YOUR ASSIGNMENT ▸ Where does "Select" appear in the data? Return each line that holds it.

SUPPLIED DATA ▸
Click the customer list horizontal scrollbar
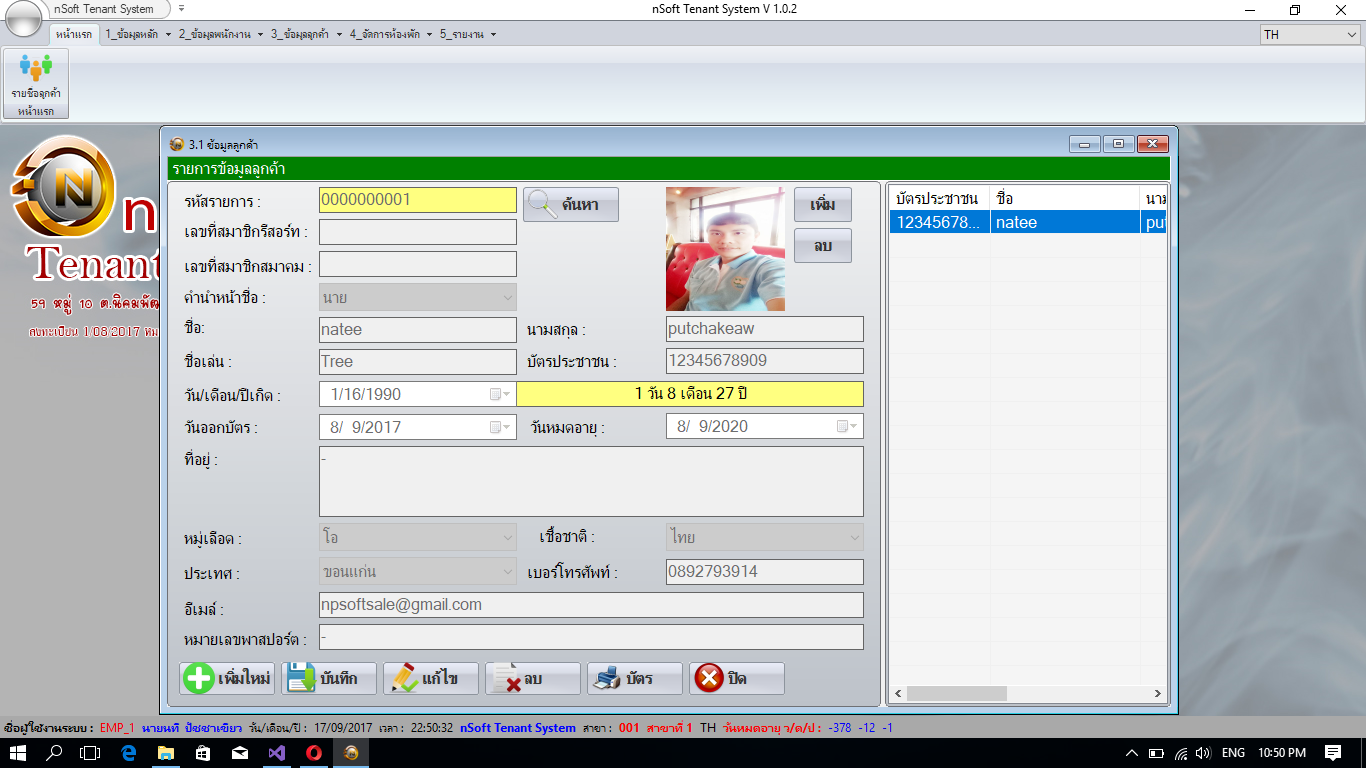This screenshot has width=1366, height=768. point(1029,693)
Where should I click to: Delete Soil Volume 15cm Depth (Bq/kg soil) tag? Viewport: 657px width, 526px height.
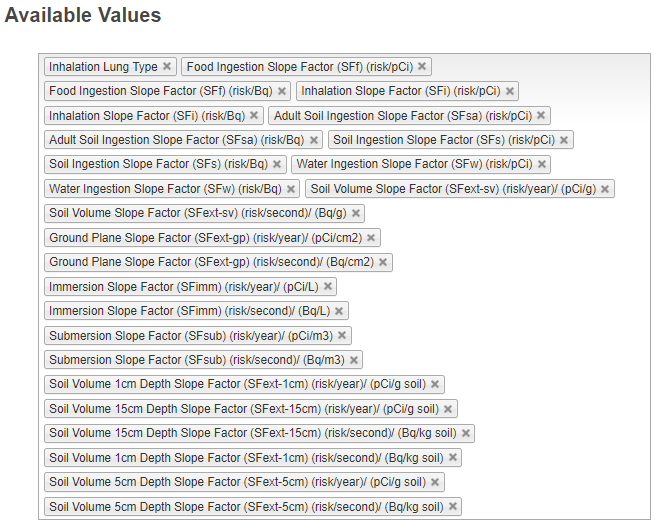[466, 433]
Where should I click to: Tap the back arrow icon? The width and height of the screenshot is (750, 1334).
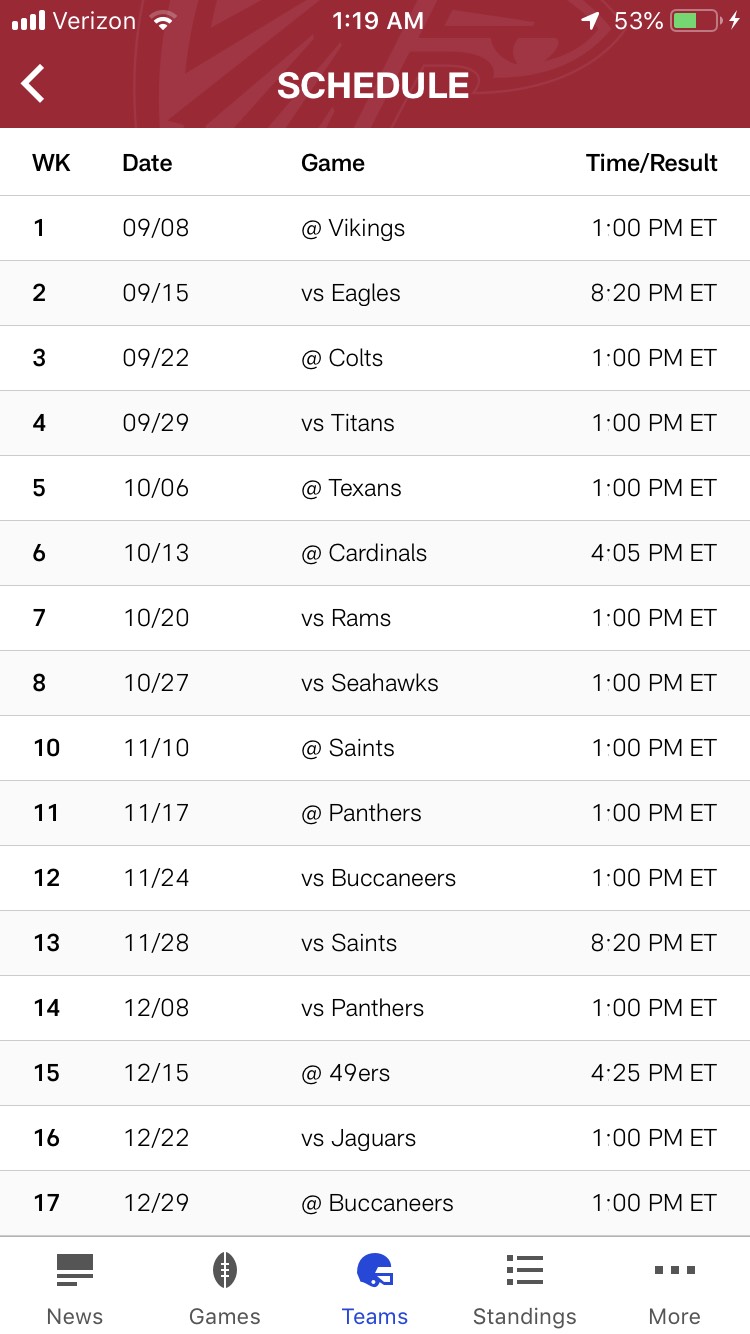[x=33, y=84]
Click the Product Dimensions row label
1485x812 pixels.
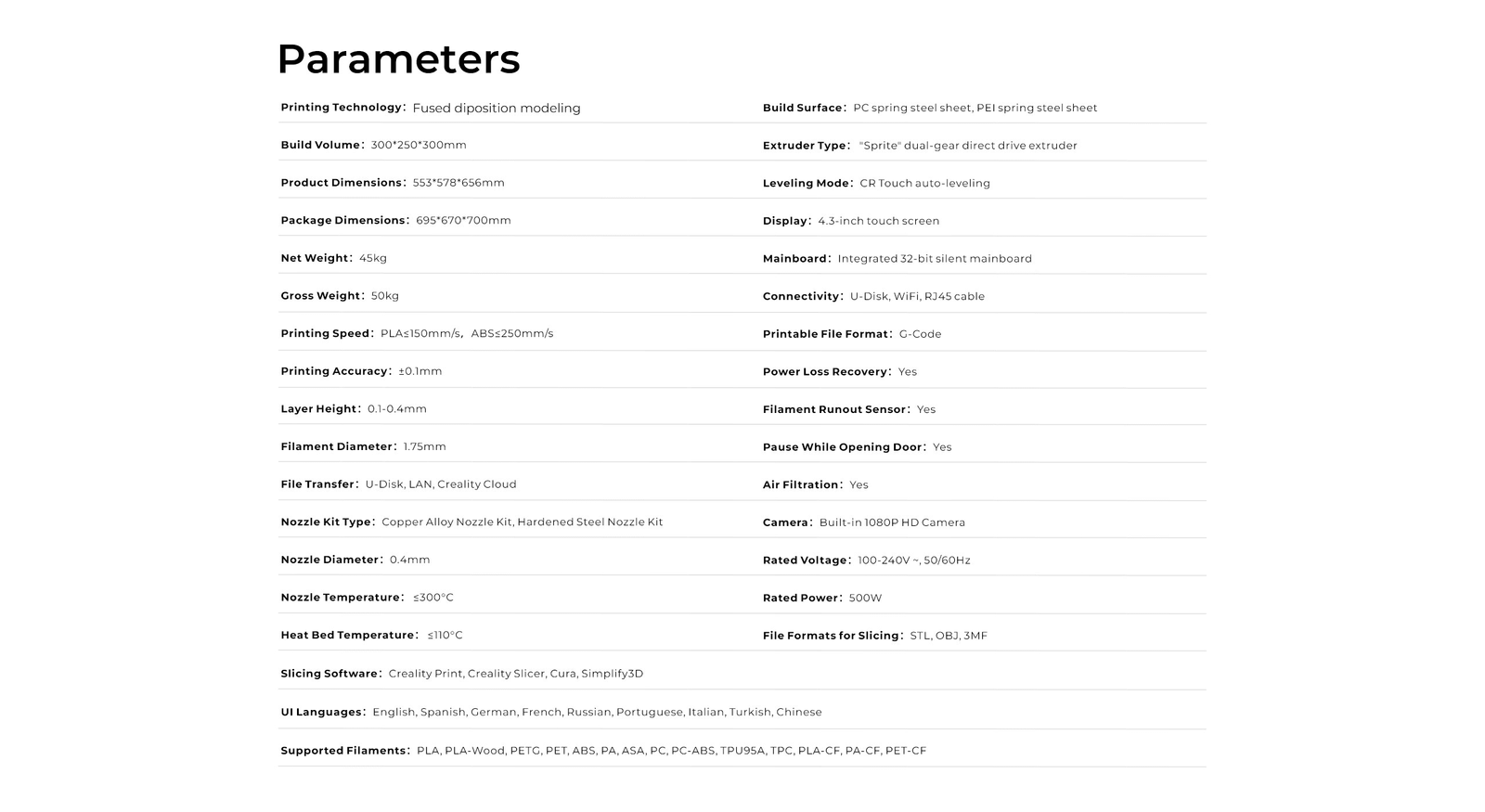(341, 183)
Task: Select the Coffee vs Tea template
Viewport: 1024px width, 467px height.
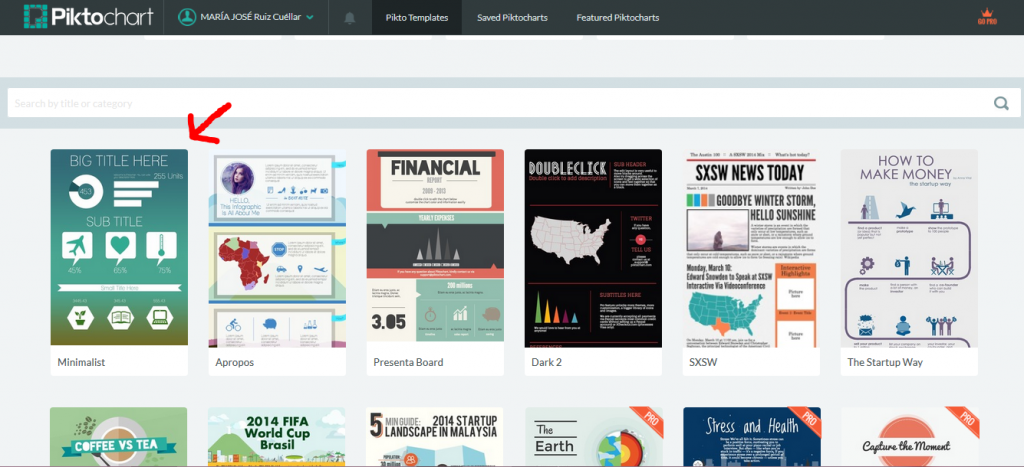Action: click(119, 436)
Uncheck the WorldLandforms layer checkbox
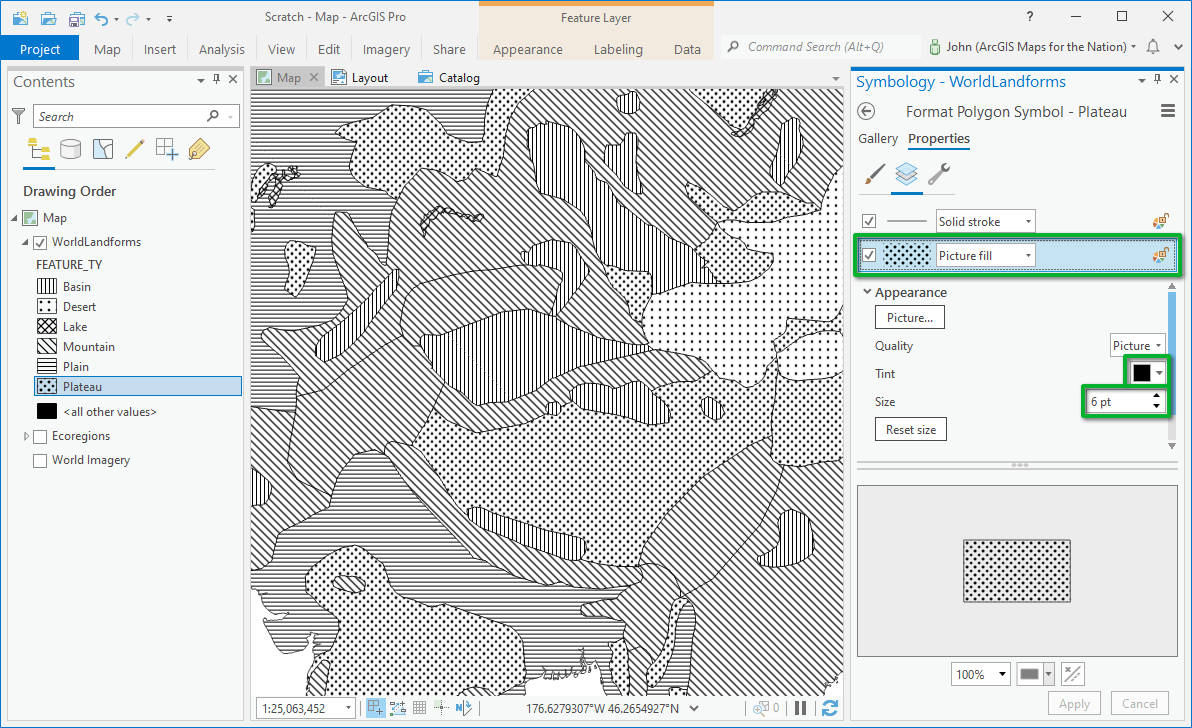Image resolution: width=1192 pixels, height=728 pixels. pos(40,242)
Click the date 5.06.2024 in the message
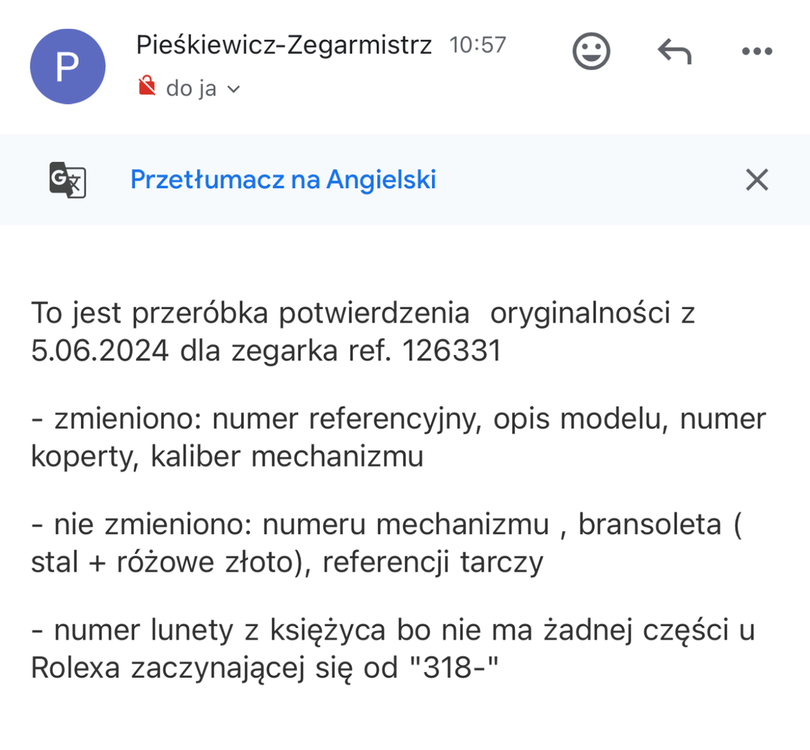This screenshot has width=810, height=750. point(103,352)
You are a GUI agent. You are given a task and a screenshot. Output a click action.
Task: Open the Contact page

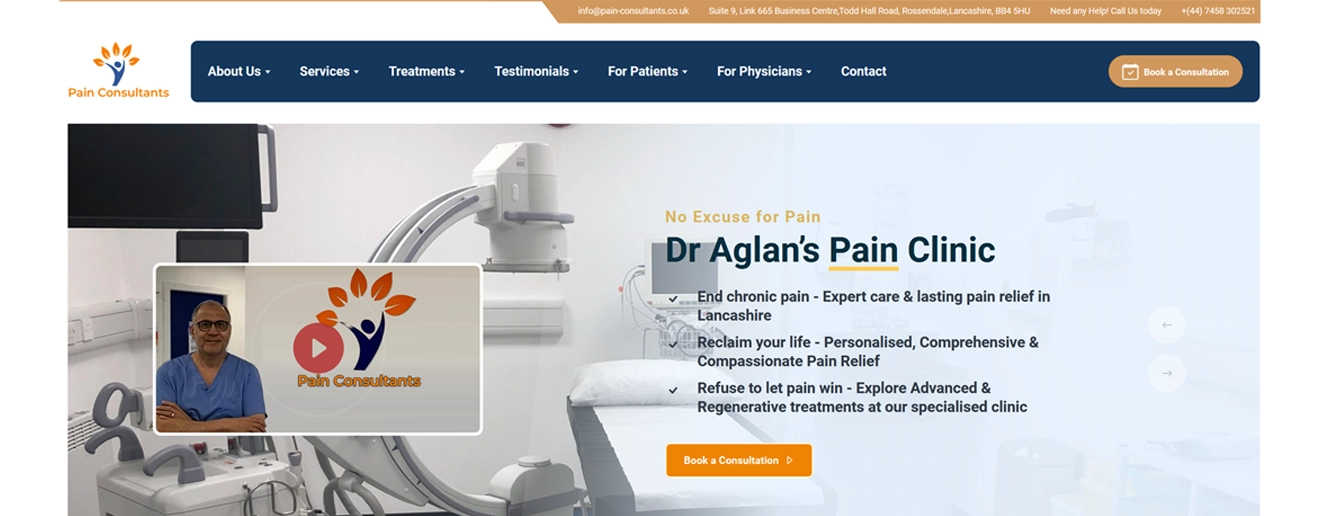[863, 71]
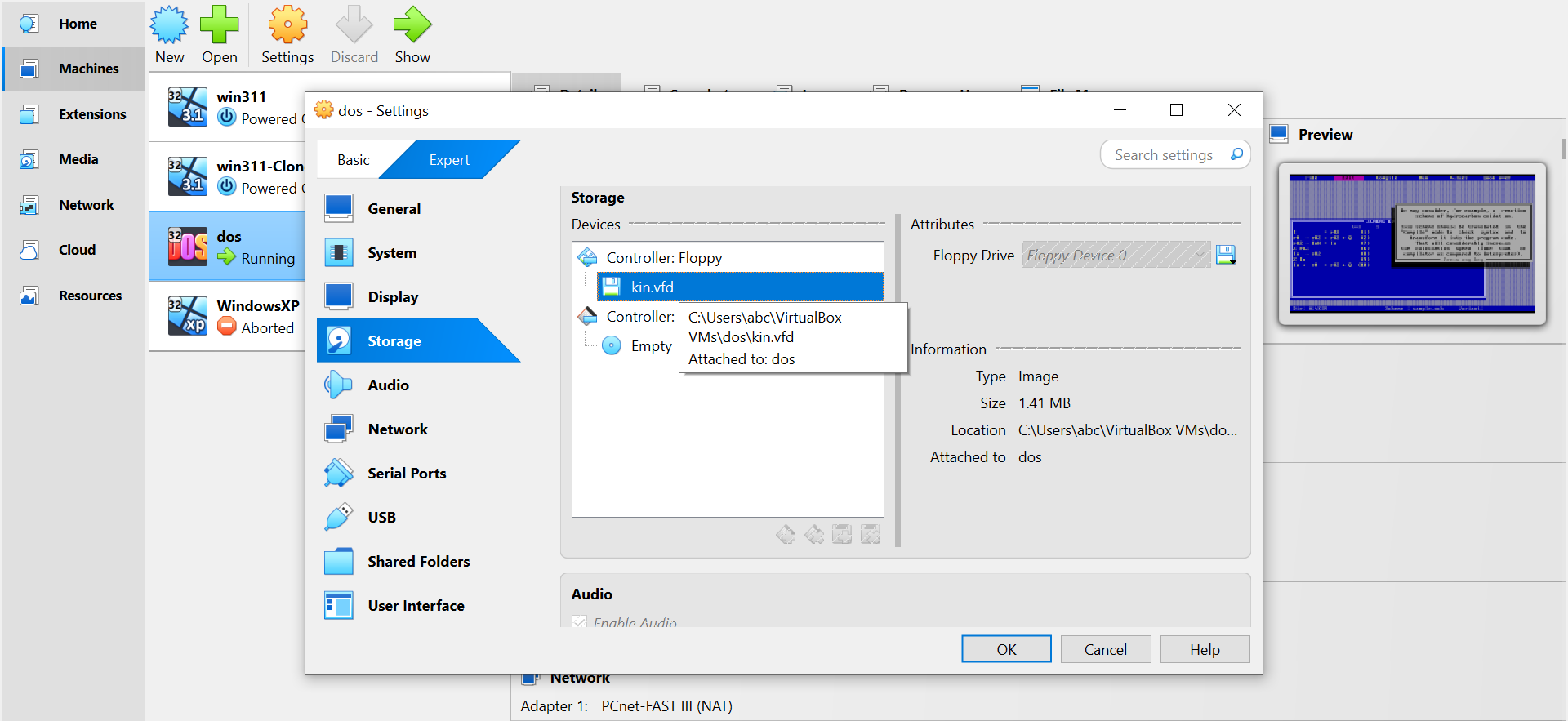The image size is (1568, 721).
Task: Open the Audio settings category
Action: 388,385
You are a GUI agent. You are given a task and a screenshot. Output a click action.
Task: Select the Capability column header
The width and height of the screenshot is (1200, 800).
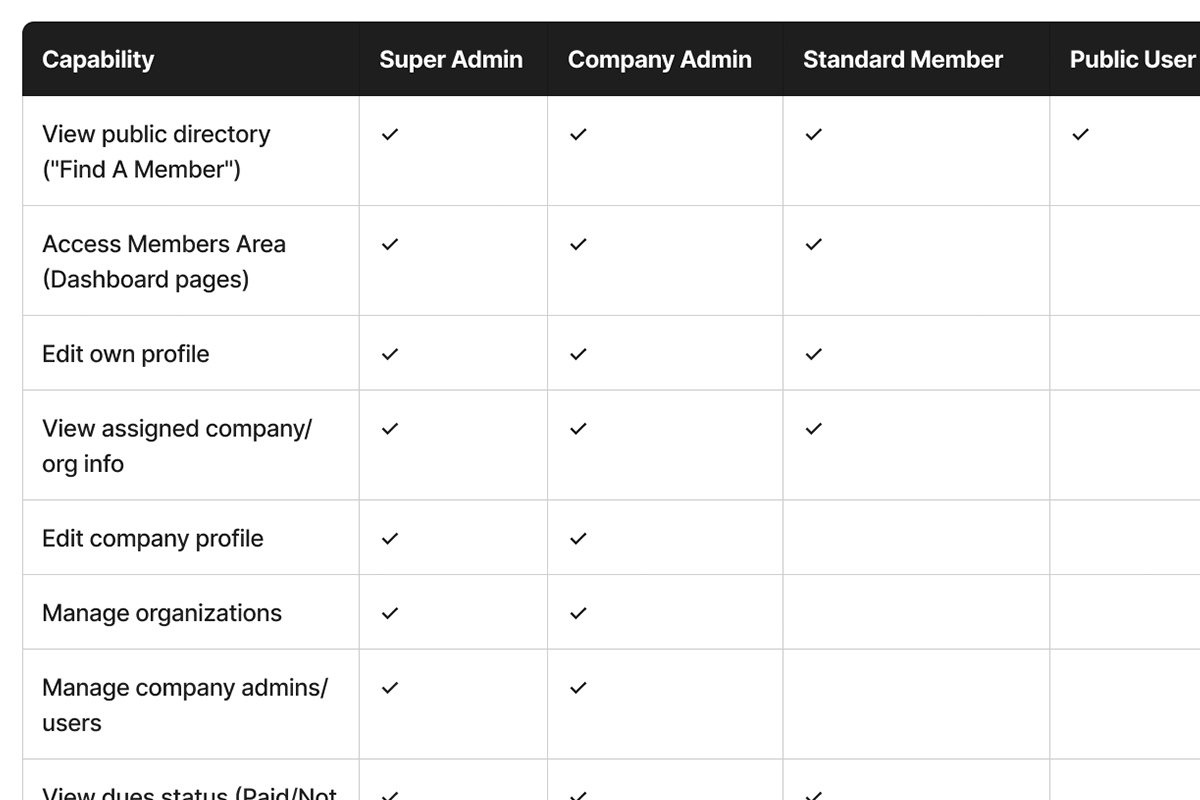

SOLUTION TO THE EXERCISE ▸
Task: Select the Coffee vs Tea template
Task: Select the Capability column header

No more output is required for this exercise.